··· Page excerpt ···

This downturn is the result of a triple collapse in macroeconomic conditions, capital flows, and market confidence:
🔍 Macro "Valuation Kill": Rate Hike Expectations Reverse, Non-Yielding Assets Under Pressure
This is the core driving force. The Fed's June dot plot took a sharp turn, with nearly half of FOMC members predicting rate hikes in 2026, completely diverging from the market's previously anticipated rate cuts. Chairman Warsh reiterated "no rush to cut rates," and the market quickly priced in a 89% probability of two 25-basis-point rate hikes in September and December. The US dollar index rose above 101.8 to a 12-month high, while the 10-year Treasury yield remained above 4.50%. As a non-yielding asset, the opportunity cost of holding Bitcoin has surged dramatically, and instead of displaying the safe-haven properties of "digital gold," it has correlated closely with risk assets like the Nasdaq in this decline.

···

→ **Work task 1**: The Bitcoin downturn analysis says the decline comes from a triple collapse. List the three areas it names.
→ **Work task 2**: Continue the Bitcoin downturn analysis from where it stops.

··· Data listing ···

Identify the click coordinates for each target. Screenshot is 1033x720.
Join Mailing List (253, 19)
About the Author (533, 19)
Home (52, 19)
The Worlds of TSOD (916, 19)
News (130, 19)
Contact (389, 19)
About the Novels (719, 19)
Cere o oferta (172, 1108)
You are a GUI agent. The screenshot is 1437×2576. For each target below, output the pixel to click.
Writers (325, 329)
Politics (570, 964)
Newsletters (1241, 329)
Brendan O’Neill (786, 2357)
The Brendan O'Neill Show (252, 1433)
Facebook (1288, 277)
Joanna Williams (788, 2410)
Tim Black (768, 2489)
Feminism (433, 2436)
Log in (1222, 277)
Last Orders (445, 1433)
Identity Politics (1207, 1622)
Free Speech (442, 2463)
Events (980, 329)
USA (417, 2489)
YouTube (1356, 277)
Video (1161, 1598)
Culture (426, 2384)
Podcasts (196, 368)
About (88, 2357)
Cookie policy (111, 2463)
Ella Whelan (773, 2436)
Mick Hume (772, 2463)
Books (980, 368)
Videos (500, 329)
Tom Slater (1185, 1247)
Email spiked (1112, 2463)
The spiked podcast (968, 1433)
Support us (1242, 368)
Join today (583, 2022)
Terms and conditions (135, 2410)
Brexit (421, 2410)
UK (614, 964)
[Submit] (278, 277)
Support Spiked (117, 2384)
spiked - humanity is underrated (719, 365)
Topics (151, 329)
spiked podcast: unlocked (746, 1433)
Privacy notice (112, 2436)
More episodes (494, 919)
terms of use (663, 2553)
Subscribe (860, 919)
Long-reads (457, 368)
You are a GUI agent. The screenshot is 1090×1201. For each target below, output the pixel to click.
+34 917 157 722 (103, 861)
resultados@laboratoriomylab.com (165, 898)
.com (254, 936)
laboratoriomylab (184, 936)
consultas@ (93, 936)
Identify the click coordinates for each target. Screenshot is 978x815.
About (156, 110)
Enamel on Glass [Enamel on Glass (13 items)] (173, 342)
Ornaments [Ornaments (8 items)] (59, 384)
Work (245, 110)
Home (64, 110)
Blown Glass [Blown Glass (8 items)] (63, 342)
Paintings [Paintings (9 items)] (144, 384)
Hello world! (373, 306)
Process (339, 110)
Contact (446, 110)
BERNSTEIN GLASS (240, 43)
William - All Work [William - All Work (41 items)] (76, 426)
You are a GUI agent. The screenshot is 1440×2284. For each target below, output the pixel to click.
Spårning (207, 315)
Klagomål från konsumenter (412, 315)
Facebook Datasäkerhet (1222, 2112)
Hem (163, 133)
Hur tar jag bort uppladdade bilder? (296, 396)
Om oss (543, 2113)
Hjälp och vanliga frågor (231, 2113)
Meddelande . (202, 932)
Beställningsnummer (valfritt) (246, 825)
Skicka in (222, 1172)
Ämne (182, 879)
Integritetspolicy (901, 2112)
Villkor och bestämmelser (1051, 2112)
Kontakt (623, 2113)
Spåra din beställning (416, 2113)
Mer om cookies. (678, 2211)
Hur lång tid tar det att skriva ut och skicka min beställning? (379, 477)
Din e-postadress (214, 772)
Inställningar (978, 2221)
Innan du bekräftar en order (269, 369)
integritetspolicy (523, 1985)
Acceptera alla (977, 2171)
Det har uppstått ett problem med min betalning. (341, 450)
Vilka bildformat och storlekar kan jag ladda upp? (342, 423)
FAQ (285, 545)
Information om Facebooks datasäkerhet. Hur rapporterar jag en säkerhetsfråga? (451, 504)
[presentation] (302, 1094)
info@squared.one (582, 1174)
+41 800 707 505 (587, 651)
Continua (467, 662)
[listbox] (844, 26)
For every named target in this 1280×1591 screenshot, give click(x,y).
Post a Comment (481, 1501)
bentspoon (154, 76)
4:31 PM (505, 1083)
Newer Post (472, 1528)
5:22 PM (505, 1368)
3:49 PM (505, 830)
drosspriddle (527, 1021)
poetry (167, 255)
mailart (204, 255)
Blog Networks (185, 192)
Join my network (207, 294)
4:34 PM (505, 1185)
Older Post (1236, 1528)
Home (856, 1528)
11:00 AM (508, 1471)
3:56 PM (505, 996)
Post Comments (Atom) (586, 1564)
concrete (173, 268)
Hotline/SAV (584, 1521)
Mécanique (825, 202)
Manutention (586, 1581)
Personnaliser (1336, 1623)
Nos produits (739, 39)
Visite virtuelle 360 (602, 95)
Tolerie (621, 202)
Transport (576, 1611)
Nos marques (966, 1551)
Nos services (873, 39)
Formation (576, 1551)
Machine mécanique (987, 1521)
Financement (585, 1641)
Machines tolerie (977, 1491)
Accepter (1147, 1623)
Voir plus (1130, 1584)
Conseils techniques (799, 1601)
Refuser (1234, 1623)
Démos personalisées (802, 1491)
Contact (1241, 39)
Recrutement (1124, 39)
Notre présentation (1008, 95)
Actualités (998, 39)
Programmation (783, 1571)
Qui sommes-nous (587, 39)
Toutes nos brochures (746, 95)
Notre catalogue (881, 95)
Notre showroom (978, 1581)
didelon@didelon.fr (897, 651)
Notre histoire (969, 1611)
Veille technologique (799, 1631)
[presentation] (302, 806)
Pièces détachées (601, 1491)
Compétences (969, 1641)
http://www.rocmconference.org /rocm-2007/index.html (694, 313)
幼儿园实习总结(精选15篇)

···

→ **Exercise response 1**: Macroeconomic conditions, capital flows, and market confidence.

→ **Exercise response 2**:
💸 Capital "Great Withdrawal": ETFs See Record Outflows, Institutions Vote with Their Feet
Systematic bleeding in capital flow. US spot Bitcoin ETFs experienced their longest-ever net outflow period, with net outflows for 6-7 consecutive weeks. Net redemptions within 30 days reached a record $6.35 billion. Total assets under management have dropped from about $113 billion at the start of the year to approximately $77.5 billion. The Coinbase premium index has remained negative, indicating extremely weak buying interest from US investors.
🏦 Confidence "Shattered": Biggest Buyer Questioned, Retail Investors Flee
The biggest narrative shift comes from Strategy (formerly MicroStrategy). As the largest corporate buyer (holding around 847k BTC), it recently purchased only 520 BTC, its smallest weekly purchase in 18 months. Its stock price fell to its lowest point since February 2024. The market is beginning to question whether its "issue bonds to buy Bitcoin" flywheel model is sustainable. Meanwhile, a large number of retail investors who bought in at high prices are in loss positions, with extremely low willingness to add positions, turning their attention to AI concept stocks.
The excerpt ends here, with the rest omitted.